Your instructions: Only the lines from the one holding "Task: Open a new case with the New icon" through the end of the material are to be repeated, exactly and without pictures.

═══ Input for this task ═══

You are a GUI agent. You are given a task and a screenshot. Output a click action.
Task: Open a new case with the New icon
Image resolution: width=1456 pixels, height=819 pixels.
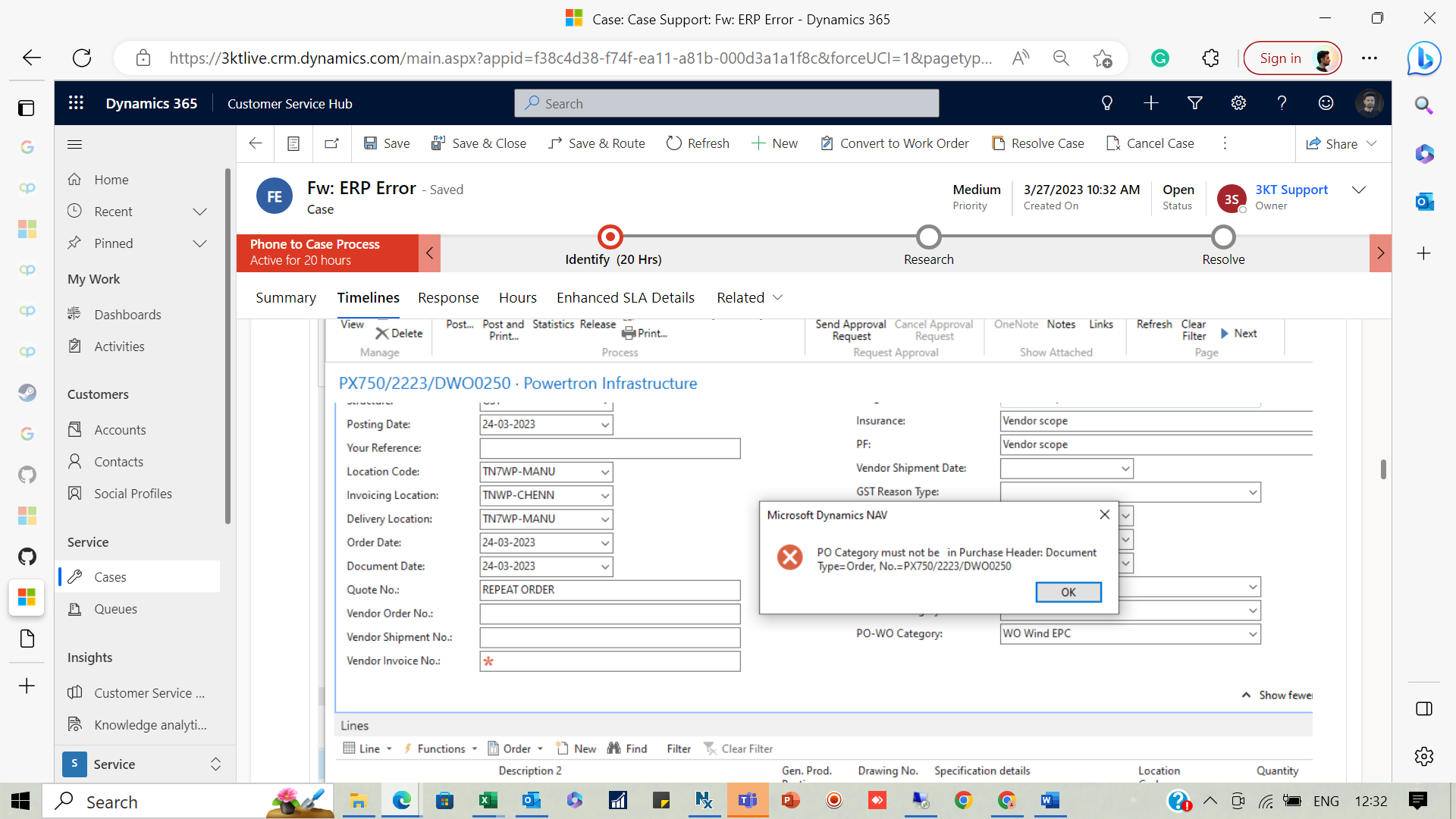[774, 143]
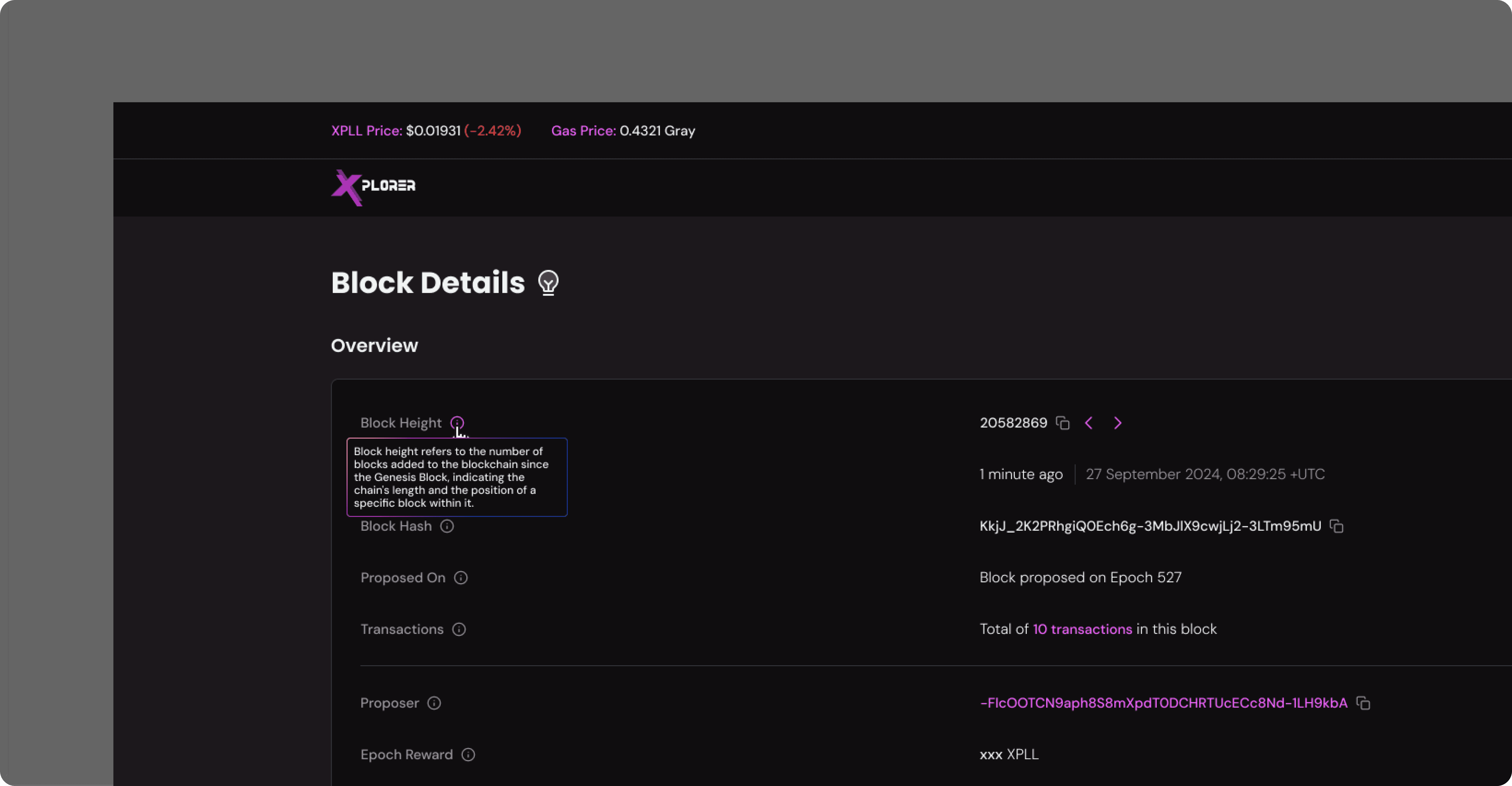Click the Transactions info icon

459,629
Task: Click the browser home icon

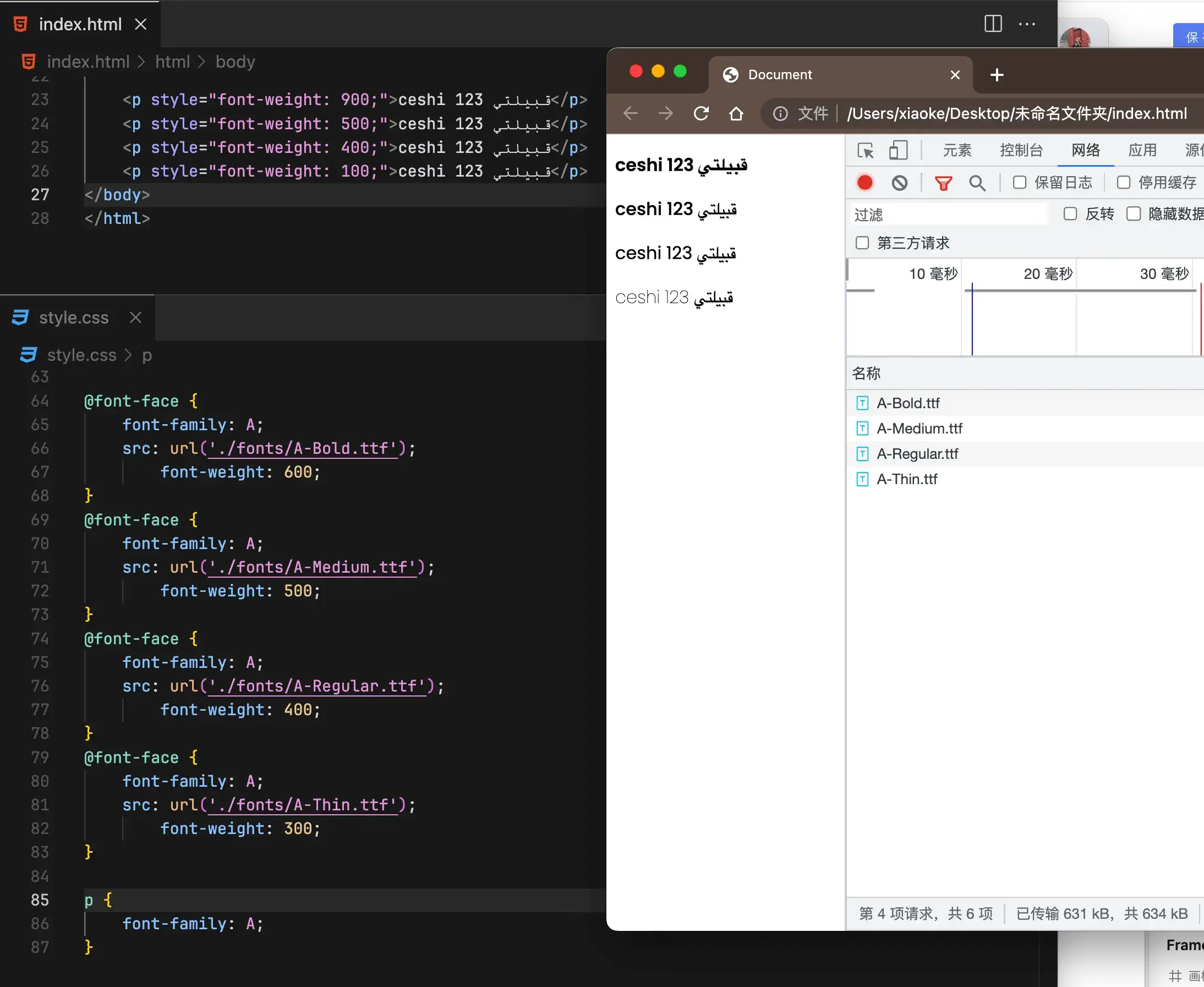Action: tap(736, 114)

═══

Response to the exercise:
Task: Open a new case with the New icon
Image resolution: width=1456 pixels, height=819 pixels.
[774, 143]
Click the Transactions info icon

459,629
Task: Click the browser home icon

Action: tap(736, 114)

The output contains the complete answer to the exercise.